▶ Passage
>>>

History of Court Appointed Special Advocates

In 1976, Superior Court Judge David Soukup of Seattle, WA, observed a recurring problem in his courtroom:

“In criminal and civil cases, even though there were always many different points of view, you walked out of the courthouse at the end of the day and you said, ‘I’ve done my best; I can live with this decision,'” he explains.

“But when you’re involved with a child and you’re trying to decide what to do to facilitate that child’s growth into a mature and happy adult, you don’t feel like you have sufficient information to allow you to make the right decision. You can’t walk away and leave them at the courthouse at 4 o’clock. You wonder, Do I really know everything I should? Have I really been told all of the different things? Is this really right?'”

To ensure he was getting all the facts and the long-term welfare of each child was being represented, the Seattle judge came up with an idea that would change America’s judicial procedure and the lives of over a million children. He obtained funding to recruit and train community volunteers to step into courtrooms on behalf of the children: Court Appointed Special Advocate (CASA) volunteers.

This unique concept was implemented in Seattle as a pilot program in January 1977. During that first year, the program provided 110 trained CASA volunteers for 498 children in 376 dependency cases.

CASA of Fresno County was established in late 1996 with one full-time staff member and a handful of volunteers. In 2006 the California Judicial Council granted CASA the opportunity to also serve Madera County. Today CASA employs full-time staff and is supporting and equipping more than 150 volunteer Advocates as they annually serve 300 of the 2,500 abused and neglected children in foster care in Fresno and Madera Counties.

CASA volunteers are from all backgrounds and every walk of life. They are dedicated men and women who work diligently to ensure that the needs of the most vulnerable children are not further neglected or compounded by an overwhelmed and unresponsive system. Teaming up with social workers, attorneys, foster parents, therapists, doctors, teachers, and the myriad of other individuals responsible for the care of foster kids, they labor to make certain the children for whom they are advocating have the best possible chance at a happy, healthy, and successful future. They believe that this is an opportunity every child deserves, because every child counts!

<<<

▶ Supplied data
>>>

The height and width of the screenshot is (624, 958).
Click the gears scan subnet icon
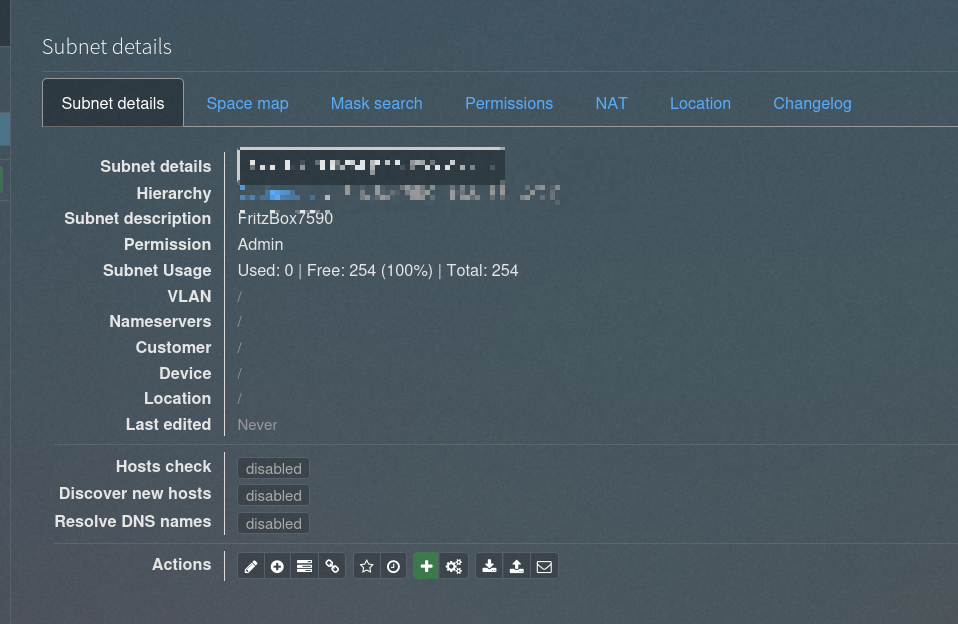click(x=454, y=567)
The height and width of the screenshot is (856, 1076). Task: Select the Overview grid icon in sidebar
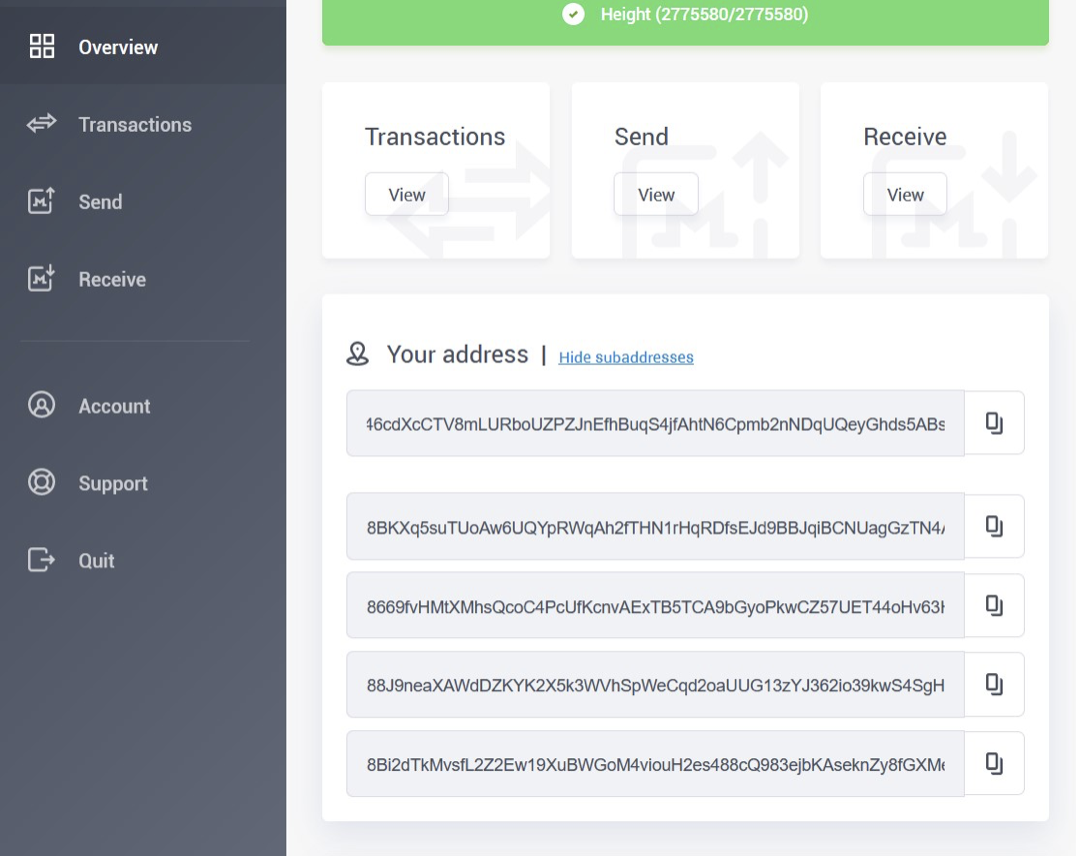click(x=42, y=46)
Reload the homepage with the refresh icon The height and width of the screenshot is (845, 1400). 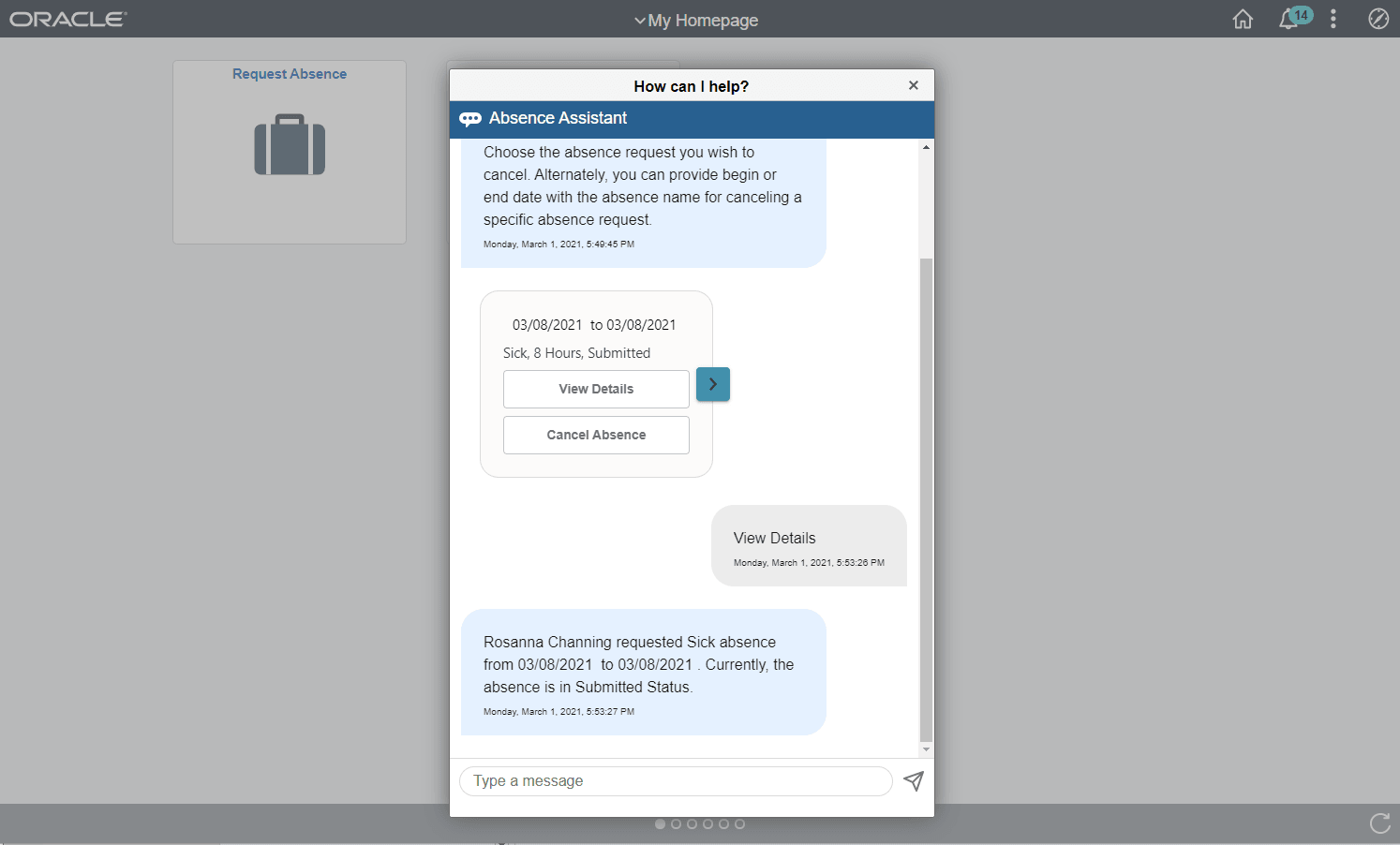(1379, 823)
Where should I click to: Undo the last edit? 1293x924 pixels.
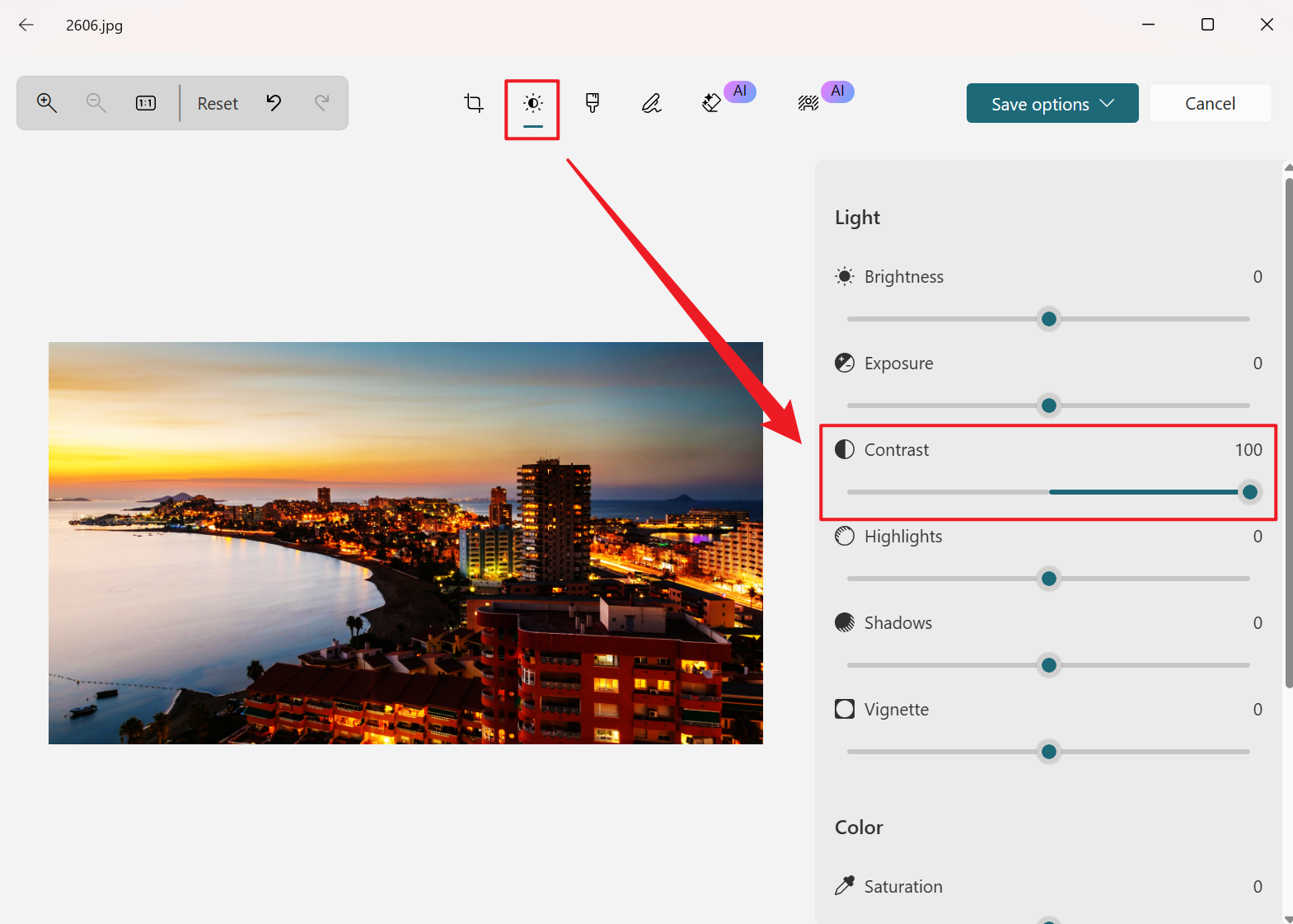[274, 103]
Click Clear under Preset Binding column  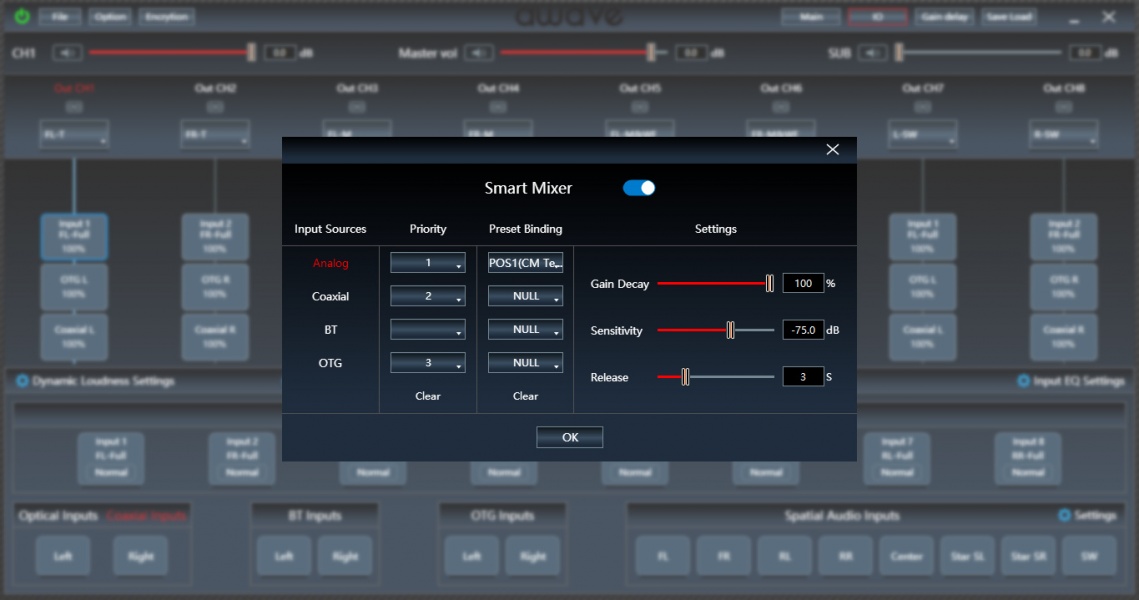tap(525, 396)
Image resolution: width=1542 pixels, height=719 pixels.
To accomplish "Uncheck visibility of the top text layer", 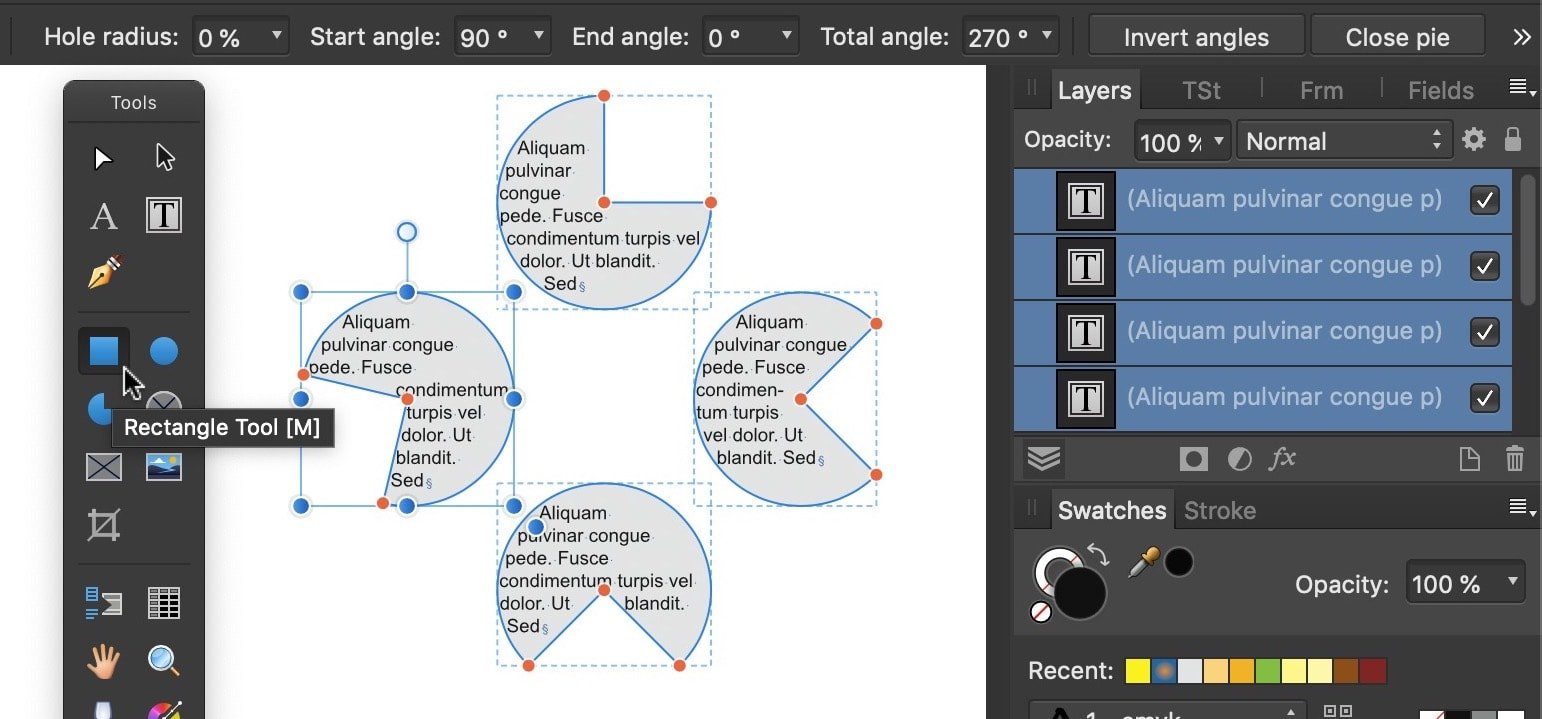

<<<

▶ What this task involves
Quote everything in the CASA history above from "To ensure he" down to "376 dependency cases.".

▶ Response to the exercise
To ensure he was getting all the facts and the long-term welfare of each child was being represented, the Seattle judge came up with an idea that would change America’s judicial procedure and the lives of over a million children. He obtained funding to recruit and train community volunteers to step into courtrooms on behalf of the children: Court Appointed Special Advocate (CASA) volunteers.

This unique concept was implemented in Seattle as a pilot program in January 1977. During that first year, the program provided 110 trained CASA volunteers for 498 children in 376 dependency cases.